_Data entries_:

---+---

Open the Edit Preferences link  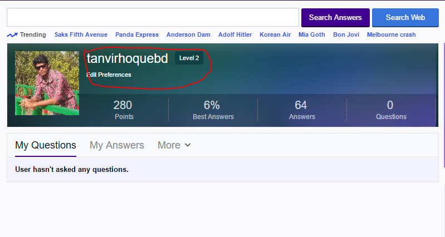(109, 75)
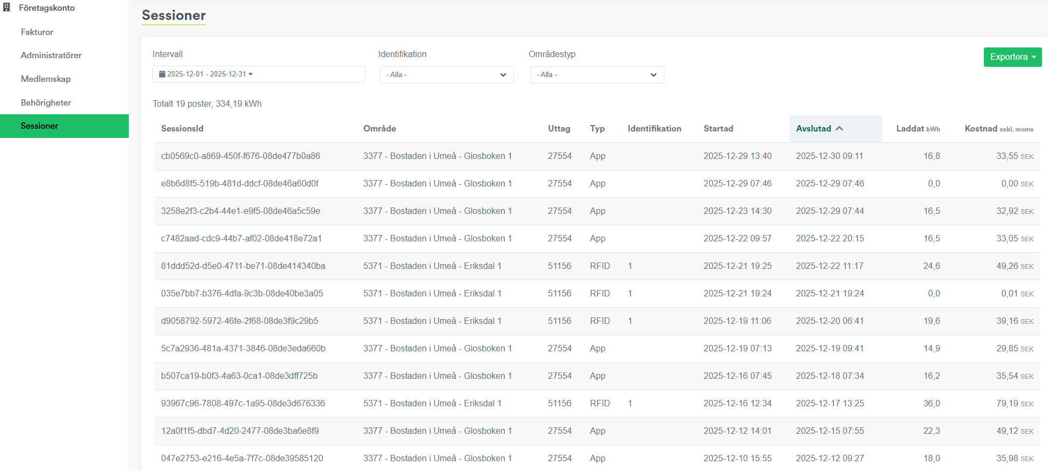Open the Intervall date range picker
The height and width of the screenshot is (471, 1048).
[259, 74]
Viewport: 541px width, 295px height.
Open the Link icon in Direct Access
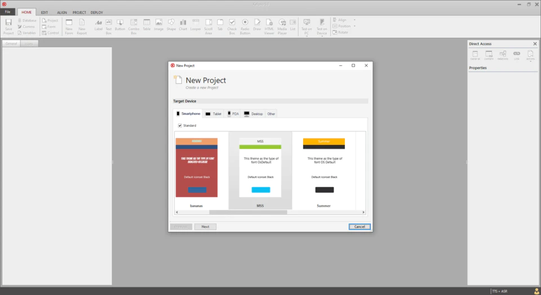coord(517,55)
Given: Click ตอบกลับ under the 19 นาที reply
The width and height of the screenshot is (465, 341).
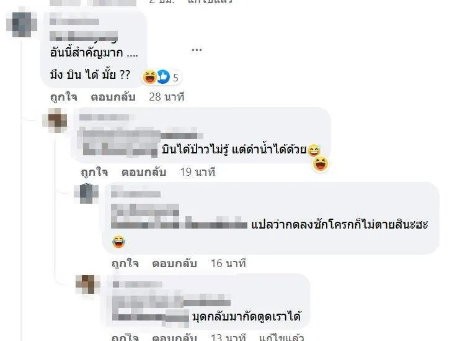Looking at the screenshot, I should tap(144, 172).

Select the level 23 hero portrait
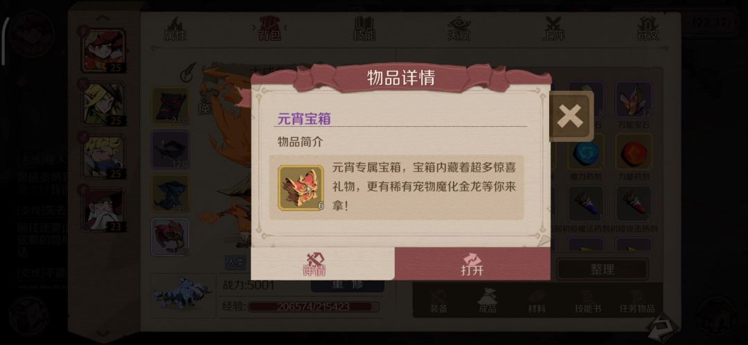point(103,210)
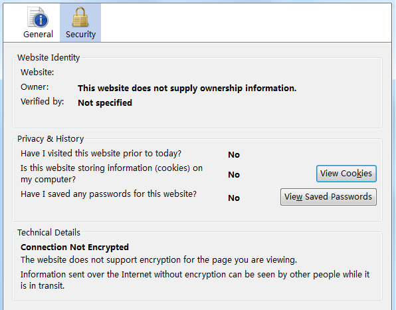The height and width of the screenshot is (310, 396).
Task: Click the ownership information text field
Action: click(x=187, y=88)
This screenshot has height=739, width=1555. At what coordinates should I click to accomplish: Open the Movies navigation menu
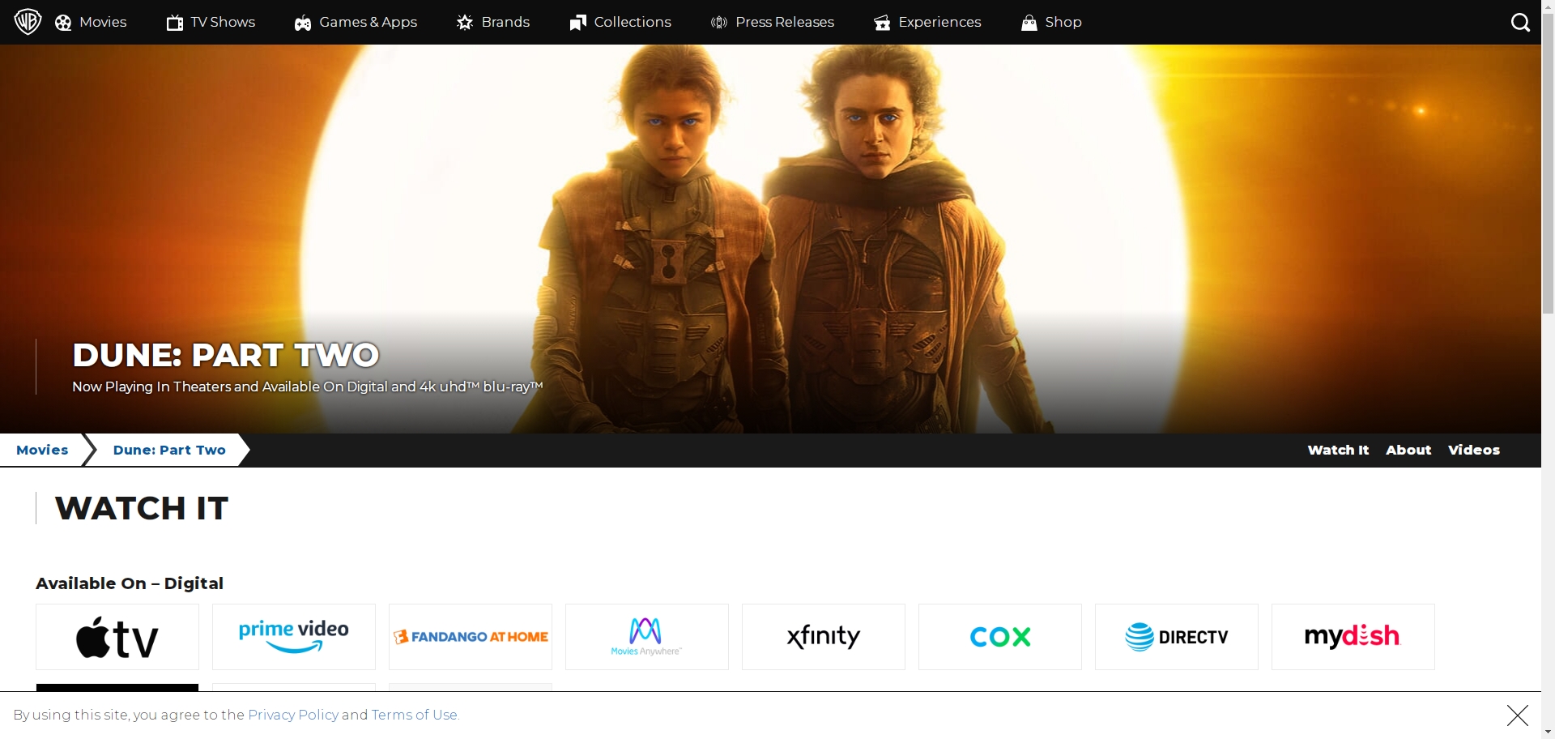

---+---

_Work task_: Please repeat, exactly as written, only the lines from the line with "Select the level 23 hero portrait" to the end of the data, leaving out every picture.

_Reply to the task_:
Select the level 23 hero portrait
point(103,210)
The height and width of the screenshot is (310, 396).
Task: Click the ownership information text field
Action: click(x=187, y=88)
This screenshot has height=739, width=1555. At what coordinates should I click to accomplish: Open the Movies navigation menu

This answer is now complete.